START SUPPLIED DATA

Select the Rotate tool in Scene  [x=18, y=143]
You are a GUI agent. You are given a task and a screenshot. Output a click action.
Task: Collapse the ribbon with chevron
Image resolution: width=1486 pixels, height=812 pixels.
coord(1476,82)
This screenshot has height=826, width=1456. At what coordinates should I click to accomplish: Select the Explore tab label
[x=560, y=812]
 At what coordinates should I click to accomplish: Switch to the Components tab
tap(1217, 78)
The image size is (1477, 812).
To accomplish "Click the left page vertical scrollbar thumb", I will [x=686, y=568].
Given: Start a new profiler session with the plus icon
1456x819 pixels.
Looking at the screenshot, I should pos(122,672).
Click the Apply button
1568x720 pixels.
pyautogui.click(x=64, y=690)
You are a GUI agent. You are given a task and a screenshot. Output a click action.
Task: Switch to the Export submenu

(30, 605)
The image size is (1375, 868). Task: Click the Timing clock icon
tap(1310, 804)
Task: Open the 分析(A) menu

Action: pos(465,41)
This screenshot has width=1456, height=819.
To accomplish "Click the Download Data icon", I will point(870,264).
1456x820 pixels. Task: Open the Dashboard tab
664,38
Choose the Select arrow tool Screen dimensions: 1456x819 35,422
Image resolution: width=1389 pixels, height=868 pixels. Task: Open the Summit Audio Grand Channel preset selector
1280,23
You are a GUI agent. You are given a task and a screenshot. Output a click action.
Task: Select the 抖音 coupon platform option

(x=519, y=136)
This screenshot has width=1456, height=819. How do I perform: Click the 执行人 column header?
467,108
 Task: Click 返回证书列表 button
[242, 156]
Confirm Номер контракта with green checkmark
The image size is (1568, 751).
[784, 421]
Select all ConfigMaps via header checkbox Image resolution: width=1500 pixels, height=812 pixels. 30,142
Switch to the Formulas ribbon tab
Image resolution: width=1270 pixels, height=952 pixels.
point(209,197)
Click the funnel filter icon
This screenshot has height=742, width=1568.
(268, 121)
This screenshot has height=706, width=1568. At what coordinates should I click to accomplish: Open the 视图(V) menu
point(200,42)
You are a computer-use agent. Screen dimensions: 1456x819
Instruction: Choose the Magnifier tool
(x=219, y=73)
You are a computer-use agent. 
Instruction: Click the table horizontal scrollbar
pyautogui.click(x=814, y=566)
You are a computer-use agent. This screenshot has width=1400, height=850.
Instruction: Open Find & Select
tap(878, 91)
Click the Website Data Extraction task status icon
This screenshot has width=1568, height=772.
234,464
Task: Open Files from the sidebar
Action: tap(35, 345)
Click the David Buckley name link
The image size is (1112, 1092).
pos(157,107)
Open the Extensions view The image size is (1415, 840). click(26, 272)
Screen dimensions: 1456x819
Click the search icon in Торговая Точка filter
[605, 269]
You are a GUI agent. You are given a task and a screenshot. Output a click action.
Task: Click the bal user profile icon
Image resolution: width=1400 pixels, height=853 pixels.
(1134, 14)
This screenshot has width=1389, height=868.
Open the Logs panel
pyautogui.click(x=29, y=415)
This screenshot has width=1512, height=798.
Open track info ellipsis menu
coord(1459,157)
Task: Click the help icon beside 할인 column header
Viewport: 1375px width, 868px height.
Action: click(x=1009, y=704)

END SUPPLIED DATA

* _PROBLEM TO WORK ON_:
Out of the material above, output word for word the line with "Image resolution: width=1389", the line with "Click the Website", and all lines between them, with nothing else.

* _RESPONSE TO THE EXERCISE_:
Image resolution: width=1389 pixels, height=868 pixels. Task: Open the Summit Audio Grand Channel preset selector
1280,23
You are a GUI agent. You are given a task and a screenshot. Output a click action.
Task: Select the 抖音 coupon platform option

(x=519, y=136)
This screenshot has width=1456, height=819. How do I perform: Click the 执行人 column header?
467,108
 Task: Click 返回证书列表 button
[242, 156]
Confirm Номер контракта with green checkmark
The image size is (1568, 751).
[784, 421]
Select all ConfigMaps via header checkbox Image resolution: width=1500 pixels, height=812 pixels. 30,142
Switch to the Formulas ribbon tab
Image resolution: width=1270 pixels, height=952 pixels.
point(209,197)
Click the funnel filter icon
This screenshot has height=742, width=1568.
(268, 121)
This screenshot has height=706, width=1568. At what coordinates should I click to accomplish: Open the 视图(V) menu
point(200,42)
You are a computer-use agent. Screen dimensions: 1456x819
Instruction: Choose the Magnifier tool
(x=219, y=73)
You are a computer-use agent. 
Instruction: Click the table horizontal scrollbar
pyautogui.click(x=814, y=566)
You are a computer-use agent. This screenshot has width=1400, height=850.
Instruction: Open Find & Select
tap(878, 91)
Click the Website Data Extraction task status icon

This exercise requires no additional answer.